> Excerpted passage
Kanayama shared other Zero Society members' interest in simplification. During this period, he created extremely minimal paintings, which often showed only several small dark rectangles painted at the edges of completely empty canvases. While the geometric abstraction resembled Piet Mondrian's works, Kanayama's paintings pushed further the exploration of the relationship between positive and negative spaces. He highlighted the tension and interplay between the narrow dark shapes and the expansive blankness.

Kanayama's minimalistic paintings also drew inspirations from Japanese calligraphy and Zen aesthetics. The striking emptiness of the paintings not only directed viewers' attention to the spatial interplay of the white canvases and the dark shapes but also recalled Zen concepts such as 'nothingness' (mu). The asymmetric compositions and random positions of the rectangles also echoed the visual tradition of Zen-inspired ink paintings.

== Gutai ==
Around June 1955, Kanayama, Tanaka, Shiraga, and Murakami joined Gutai when the Gutai member Shōzō Shimamoto invited them on Yoshihara's behalf.

Kanayama exhibited Work B at the 1955 'Experimental Outdoor Exhibition of Modern Art to Challenge the Midsummer Sun' held by Gutai at Ashiya Park. Work B presented an unfixed small red ball placed on a 7m x 7m white wooden board. The work embodies Kanayama's continued exploration of abstract geometry. He expanded the visual language of his earlier paintings into three-dimensional space. The choice of colour evidenced the artist's awareness of the work's embeddedness in a natural environment since the saturated red helped to make the work stand out from the greenery of the park. At the same time, as the ball was constantly moved by winds and passers-by, the work animated the static modernist geometry by introducing the elements of movement, instability, and unpredictability. Kanayama also remarked that the work was not only an experiment with physical space but also an attempt to capture the mysterious balance of the celestial bodies.

> Challenges
1. According to the passage on Kanayama, what did Work B consist of?
2. Reproduce the stretch of the Kanayama passage from "Kanayama's minimalistic paintings" through "Zen-inspired ink paintings.", word for word.

> Given data
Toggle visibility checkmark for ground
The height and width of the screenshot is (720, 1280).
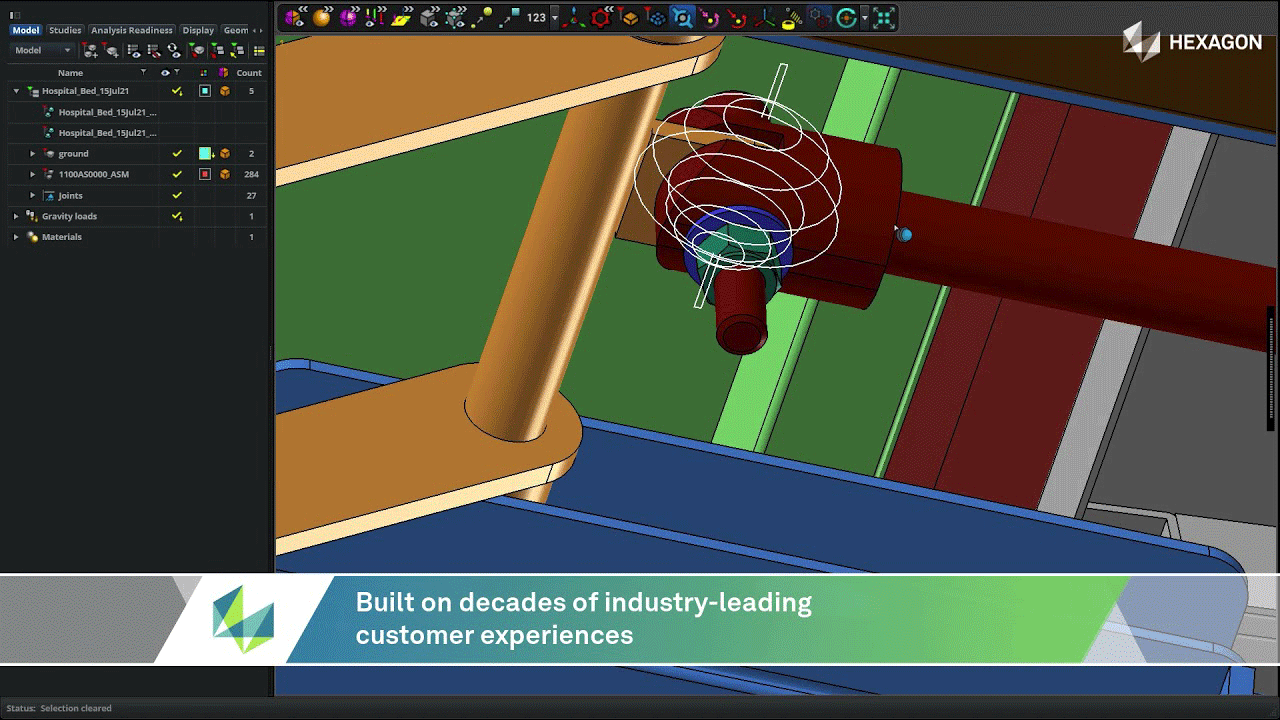[177, 154]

> Full solutions
1. An unfixed small red ball placed on a 7m x 7m white wooden board.

2.
Kanayama's minimalistic paintings also drew inspirations from Japanese calligraphy and Zen aesthetics. The striking emptiness of the paintings not only directed viewers' attention to the spatial interplay of the white canvases and the dark shapes but also recalled Zen concepts such as 'nothingness' (mu). The asymmetric compositions and random positions of the rectangles also echoed the visual tradition of Zen-inspired ink paintings.